LITTLETON, Colo. — On Friday, as communities across Colorado braced for snow, members of South Metro Fire Rescue teamed up with high schoolers from the Arapahoe Rescue Patrol.
The group is a professional search and rescue team made up entirely of high school students, except for a few adults who oversee the program.
While they are primarily a search and rescue organization, they also support local fire departments and law enforcement agencies. On Friday, Lieutenant Mikinley Way said that meant helping to clear a path through the snow for other first responders.
"What you don't realize is a medic may go out and get stuck and we respond and we help or someone is in their house and they can't get out," Way said.
It's a task that may seem small, but South Metro Fire Rescue spokesperson Brian Willie said it's crucial to helping people during a storm.

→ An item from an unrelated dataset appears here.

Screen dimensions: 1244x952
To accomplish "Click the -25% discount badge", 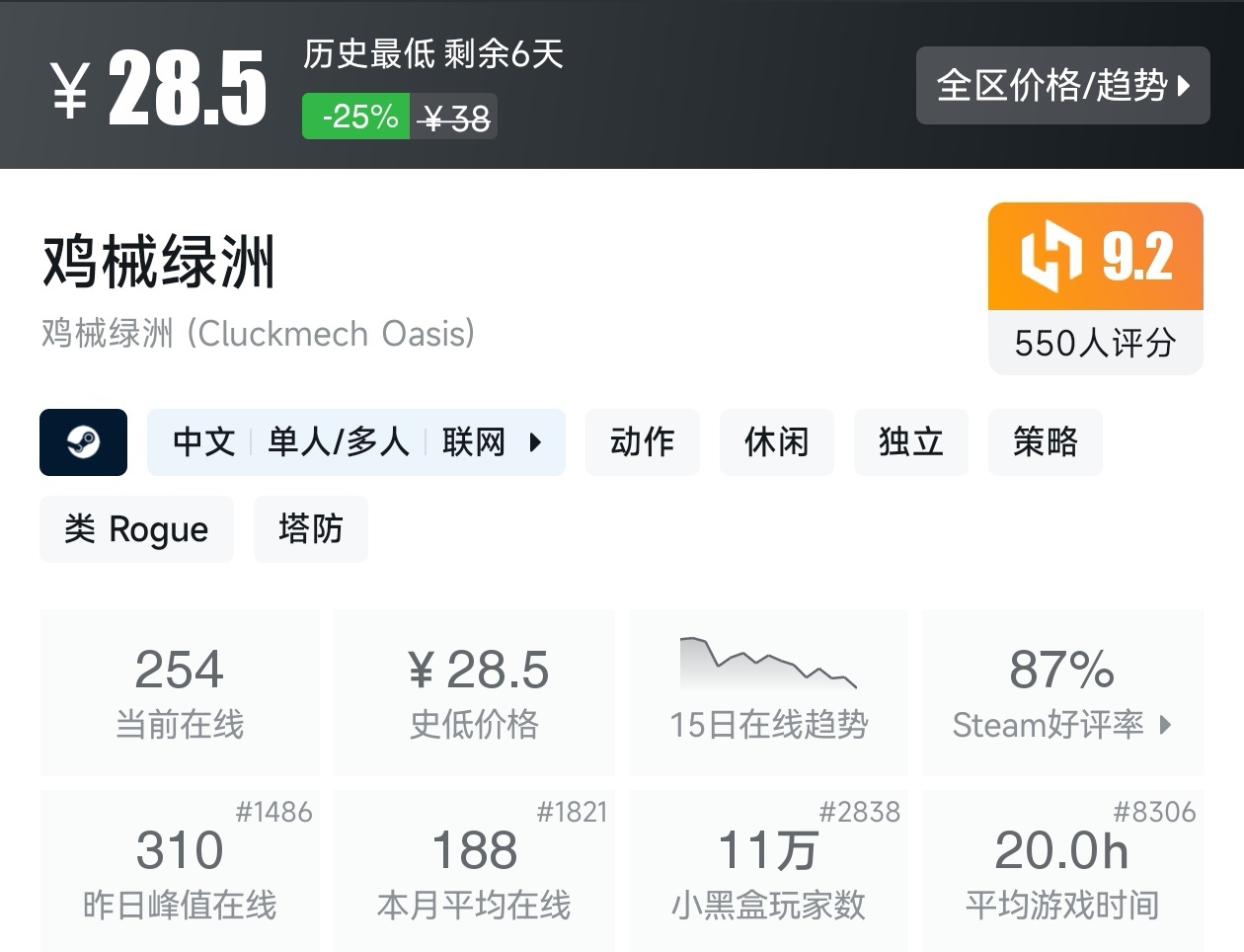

"We know people aren't going to be out shoveling — they are going to be toasty and comfortable inside — but our medics and our firefighters are gonna need to get that path to the front door and the roads," said Willie.
Willie said this is the second time they have worked with the all-teenage group of first responders. The first time was during a snowstorm on March 14.
On Friday, Way said she was working during the March snowstorm and said that experience has prepared her and many others for another potentially long night.
“We were essential to helping South Metro out and we made sure their medics could get out," she said. "We spent a good 30 minutes on one call.”
It's a job that Way said her crew is proud to do.
"A lot of us got a snow day today from our school and that meant for most people staying at home watching movies eating ice cream," she said. "For us — that meant getting up getting outside, trying to get down to our headquarters to run this call and make sure it went well."
"They could be at home in the warmth as well, but they are out helping us and helping their community," Willie said.